Kaprio Tuomas, Hagström Jaana, Kasurinen Jussi, Gkekas Ioannis, Edin Sofia, Beilmann-Lehtonen Ines, Strigård Karin, Palmqvist Richard, Gunnarson Ulf, Böckelman Camilla, Haglund Caj
Department of Surgery, University of Helsinki and Helsinki University Hospital, Haartmaninkatu, 00290, Helsinki, Finland.
Research Programs Unit, Translational Cancer Medicine, University of Helsinki, Helsinki, Finland.
Sci Rep. 2025 May 31;15(1):19105. doi: 10.1038/s41598-025-03618-z.
Colorectal cancer (CRC) represents a major global disease burden with nearly 1 million cancer-related deaths annually. TNM staging has served as the foundation for predicting patient prognosis, despite variation across staging groups. The consensus molecular subtype (CMS) is a transcriptome-based system classifying CRC tumors into four subtypes with different characteristics: CMS1 (immune), CMS2 (canonical), CMS3 (metabolic), and CMS4 (mesenchymal). Transcriptomics is too complex and expensive for clinical implementation; therefore, an immunohistochemical method is needed.

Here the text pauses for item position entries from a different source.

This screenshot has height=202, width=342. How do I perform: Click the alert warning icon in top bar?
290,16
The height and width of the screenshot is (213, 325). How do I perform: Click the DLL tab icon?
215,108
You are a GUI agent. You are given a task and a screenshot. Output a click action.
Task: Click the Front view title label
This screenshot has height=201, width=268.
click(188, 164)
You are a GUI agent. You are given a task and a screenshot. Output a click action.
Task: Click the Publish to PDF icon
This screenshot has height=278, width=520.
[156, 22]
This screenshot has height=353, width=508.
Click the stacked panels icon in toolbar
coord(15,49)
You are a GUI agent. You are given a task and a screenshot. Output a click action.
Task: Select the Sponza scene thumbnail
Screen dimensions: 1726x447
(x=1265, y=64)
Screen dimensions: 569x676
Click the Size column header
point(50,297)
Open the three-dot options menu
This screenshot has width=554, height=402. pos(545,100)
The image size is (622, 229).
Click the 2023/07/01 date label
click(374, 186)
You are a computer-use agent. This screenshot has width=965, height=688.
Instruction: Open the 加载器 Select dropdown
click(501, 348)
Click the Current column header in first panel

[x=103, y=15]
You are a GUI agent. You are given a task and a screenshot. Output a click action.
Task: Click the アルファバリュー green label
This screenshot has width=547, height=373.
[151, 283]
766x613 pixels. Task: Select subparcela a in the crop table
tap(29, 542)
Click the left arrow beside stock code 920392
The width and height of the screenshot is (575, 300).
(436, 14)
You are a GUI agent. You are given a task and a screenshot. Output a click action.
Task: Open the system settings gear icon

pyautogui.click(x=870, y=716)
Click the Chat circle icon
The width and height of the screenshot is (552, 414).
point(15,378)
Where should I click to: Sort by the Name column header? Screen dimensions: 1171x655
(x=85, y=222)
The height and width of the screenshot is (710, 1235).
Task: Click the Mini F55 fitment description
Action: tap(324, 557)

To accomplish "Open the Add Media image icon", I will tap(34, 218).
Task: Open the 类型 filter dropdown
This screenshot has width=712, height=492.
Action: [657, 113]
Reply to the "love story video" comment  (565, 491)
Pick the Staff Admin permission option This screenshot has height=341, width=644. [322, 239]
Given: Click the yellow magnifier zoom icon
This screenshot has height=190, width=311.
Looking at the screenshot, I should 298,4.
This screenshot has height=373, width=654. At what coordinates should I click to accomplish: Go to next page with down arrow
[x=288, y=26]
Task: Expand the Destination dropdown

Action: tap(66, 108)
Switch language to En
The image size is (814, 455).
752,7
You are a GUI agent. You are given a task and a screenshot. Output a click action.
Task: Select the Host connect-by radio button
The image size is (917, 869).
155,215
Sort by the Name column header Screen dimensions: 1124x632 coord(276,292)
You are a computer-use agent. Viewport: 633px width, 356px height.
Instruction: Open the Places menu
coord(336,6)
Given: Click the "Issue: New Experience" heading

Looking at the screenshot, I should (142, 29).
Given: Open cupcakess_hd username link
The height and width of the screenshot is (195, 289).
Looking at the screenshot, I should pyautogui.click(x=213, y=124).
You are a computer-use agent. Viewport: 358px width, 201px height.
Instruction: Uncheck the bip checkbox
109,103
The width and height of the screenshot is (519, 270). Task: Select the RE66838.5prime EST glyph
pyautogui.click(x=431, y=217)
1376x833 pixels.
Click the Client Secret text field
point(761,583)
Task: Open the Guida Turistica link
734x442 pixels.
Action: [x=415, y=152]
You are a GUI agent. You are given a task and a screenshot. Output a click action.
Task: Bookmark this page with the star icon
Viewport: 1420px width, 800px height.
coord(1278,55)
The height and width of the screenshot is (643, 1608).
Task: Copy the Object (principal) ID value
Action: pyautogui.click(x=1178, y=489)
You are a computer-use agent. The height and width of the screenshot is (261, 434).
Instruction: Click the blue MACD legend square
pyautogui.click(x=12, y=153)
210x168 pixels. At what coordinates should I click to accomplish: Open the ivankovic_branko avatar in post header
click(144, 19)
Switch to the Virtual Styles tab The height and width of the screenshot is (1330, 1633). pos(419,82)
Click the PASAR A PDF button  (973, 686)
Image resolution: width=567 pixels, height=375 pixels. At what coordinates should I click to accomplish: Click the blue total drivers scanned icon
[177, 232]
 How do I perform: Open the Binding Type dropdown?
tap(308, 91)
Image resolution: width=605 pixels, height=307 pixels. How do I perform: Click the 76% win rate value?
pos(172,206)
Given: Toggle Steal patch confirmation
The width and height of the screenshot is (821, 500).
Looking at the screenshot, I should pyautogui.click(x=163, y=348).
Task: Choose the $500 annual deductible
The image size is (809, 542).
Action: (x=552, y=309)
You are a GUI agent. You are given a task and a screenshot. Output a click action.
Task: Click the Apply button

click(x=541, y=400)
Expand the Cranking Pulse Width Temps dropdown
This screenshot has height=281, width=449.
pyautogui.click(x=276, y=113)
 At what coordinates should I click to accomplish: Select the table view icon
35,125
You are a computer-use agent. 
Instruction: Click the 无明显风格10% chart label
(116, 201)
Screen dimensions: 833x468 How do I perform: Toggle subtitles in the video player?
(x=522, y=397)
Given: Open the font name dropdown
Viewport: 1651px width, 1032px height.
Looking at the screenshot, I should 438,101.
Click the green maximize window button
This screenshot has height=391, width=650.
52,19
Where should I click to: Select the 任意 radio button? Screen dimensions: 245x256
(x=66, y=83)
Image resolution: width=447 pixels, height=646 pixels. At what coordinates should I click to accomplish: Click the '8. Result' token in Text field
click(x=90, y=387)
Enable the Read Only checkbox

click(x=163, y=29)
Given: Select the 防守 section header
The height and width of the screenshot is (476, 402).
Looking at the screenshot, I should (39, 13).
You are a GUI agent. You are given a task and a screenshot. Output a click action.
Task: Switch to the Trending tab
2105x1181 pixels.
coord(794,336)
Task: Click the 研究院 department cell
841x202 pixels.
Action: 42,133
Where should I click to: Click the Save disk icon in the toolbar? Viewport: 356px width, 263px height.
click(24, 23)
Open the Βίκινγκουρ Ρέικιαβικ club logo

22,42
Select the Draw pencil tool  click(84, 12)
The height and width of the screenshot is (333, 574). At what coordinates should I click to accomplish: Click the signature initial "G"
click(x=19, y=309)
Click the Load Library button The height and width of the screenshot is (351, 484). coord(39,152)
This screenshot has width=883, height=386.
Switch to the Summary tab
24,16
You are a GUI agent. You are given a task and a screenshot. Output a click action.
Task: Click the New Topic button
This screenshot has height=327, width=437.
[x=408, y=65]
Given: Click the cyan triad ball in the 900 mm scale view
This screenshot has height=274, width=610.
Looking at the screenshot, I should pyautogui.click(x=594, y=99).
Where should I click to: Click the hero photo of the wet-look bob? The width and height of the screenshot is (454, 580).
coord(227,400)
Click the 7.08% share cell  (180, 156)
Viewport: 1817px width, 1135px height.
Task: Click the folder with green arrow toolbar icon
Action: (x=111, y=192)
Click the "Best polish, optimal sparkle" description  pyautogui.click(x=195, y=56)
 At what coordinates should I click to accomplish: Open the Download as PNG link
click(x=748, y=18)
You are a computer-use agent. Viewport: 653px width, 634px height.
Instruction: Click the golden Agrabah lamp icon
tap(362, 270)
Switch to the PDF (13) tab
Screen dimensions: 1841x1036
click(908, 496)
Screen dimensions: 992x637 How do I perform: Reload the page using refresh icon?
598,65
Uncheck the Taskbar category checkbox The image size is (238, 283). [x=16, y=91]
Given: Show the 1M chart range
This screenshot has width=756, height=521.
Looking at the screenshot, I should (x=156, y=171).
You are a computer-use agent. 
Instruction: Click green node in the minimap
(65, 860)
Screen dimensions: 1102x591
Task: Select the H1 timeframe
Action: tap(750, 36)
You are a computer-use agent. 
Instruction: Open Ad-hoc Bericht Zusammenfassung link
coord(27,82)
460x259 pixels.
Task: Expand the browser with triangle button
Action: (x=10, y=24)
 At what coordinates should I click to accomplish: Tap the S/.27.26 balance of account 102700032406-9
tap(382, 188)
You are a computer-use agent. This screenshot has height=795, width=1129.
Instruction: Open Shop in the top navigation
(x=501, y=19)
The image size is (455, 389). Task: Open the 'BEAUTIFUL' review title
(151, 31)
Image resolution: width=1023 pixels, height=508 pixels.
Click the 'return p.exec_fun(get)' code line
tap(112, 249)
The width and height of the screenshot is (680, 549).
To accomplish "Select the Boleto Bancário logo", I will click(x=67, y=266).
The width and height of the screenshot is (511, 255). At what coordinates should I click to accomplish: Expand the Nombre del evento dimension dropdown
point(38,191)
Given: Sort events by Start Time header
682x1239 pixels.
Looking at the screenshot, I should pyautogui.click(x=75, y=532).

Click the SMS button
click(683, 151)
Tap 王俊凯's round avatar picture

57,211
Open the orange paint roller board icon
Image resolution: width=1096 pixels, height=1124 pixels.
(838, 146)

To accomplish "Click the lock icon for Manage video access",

The prognostic impact of the immunohistochemistry-based four CMS-like subtypes remains unclear. Due to the complexity and costs associated with transcriptomics, we developed an immunohistochemistry (IHC)-based method supported by convolutional neural networks (CNNs) to define subgroups that resemble CMS biological characteristics. Building on previous IHC-classifiers and incorporating β-catenin to refine differentiation between CMS2- and CMS3-like profiles, we categorized CRC tumors in a cohort of 538 patients. Classification was successful in 89.4% and 15.9% of tumors were classified as CMS1-like, 35.1% as CMS2-like, 38.7% as CMS3-like, and 11.7% as CMS4-like. CMS2-like patients exhibited the best overall survival (p = 0.018), including when local and metastasized disease were analyzed separately. Our method offers an accessible and clinically feasible CMS-inspired classification, although it does not serve as a replacement for transcriptomic CMS classification.
结直肠癌(CRC)是一种主要的全球性疾病负担,每年有近100万人死于癌症相关疾病。尽管不同分期组存在差异,但TNM分期一直是预测患者预后的基础。共识分子亚型(CMS)是一种基于转录组的系统,将CRC肿瘤分为四种具有不同特征的亚型:CMS1(免疫型)、CMS2(经典型)、CMS3(代谢型)和CMS4(间充质型)。转录组学对于临床应用来说过于复杂且昂贵;因此,需要一种免疫组织化学方法。基于免疫组织化学的四种CMS样亚型的预后影响仍不清楚。由于与转录组学相关的复杂性和成本,我们开发了一种基于免疫组织化学(IHC)的方法,并由卷积神经网络(CNN)提供支持,以定义类似于CMS生物学特征的亚组。在先前的IHC分类器基础上,并纳入β-连环蛋白以优化CMS2样和CMS3样特征之间的区分,我们对538例患者队列中的CRC肿瘤进行了分类。89.4%的肿瘤分类成功,其中15.